Identify each line in the records below that contains the word "will", and copy it.

+--

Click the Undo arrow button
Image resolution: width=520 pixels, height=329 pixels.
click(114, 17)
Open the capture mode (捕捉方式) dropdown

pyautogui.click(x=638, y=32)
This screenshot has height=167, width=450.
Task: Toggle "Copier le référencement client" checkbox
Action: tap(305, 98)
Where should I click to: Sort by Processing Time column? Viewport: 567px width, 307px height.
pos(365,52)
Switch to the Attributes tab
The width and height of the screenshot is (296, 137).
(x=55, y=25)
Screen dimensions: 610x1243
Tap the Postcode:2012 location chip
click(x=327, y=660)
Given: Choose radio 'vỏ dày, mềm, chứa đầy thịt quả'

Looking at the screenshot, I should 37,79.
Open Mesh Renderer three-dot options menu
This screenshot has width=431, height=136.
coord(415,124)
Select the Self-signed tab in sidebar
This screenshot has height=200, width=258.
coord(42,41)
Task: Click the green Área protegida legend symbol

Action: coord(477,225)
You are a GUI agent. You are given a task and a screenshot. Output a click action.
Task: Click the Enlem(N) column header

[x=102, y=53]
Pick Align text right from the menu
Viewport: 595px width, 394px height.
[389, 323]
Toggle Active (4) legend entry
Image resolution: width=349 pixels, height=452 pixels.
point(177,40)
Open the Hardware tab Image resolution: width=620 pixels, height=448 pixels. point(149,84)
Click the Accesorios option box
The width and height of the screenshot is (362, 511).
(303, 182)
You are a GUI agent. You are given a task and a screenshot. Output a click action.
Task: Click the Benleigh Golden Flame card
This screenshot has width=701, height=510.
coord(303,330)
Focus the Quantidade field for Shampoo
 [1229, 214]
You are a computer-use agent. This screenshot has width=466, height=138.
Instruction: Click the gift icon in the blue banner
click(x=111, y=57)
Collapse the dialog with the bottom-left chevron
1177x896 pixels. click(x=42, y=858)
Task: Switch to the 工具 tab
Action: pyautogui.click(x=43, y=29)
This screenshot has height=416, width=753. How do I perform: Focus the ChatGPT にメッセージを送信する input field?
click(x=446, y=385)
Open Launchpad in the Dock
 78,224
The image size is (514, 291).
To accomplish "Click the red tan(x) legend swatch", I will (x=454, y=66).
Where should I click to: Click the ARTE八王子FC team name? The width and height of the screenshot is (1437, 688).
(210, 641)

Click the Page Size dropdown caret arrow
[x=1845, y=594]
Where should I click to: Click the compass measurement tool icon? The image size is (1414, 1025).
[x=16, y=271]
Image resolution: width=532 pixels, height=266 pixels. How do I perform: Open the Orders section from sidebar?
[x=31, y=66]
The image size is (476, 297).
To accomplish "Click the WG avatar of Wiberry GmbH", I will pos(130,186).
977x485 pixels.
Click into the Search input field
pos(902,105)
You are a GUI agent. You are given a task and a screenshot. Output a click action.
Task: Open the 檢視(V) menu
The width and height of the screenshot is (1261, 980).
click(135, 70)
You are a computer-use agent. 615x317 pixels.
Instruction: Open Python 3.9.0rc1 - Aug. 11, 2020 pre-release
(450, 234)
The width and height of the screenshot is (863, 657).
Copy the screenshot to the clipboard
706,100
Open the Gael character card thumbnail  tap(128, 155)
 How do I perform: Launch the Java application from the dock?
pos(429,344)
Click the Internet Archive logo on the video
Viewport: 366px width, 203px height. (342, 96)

+--

# Exercise solution
To accomplish "Click the red tan(x) legend swatch", I will (x=454, y=66).
To accomplish "Click the WG avatar of Wiberry GmbH", I will pos(130,186).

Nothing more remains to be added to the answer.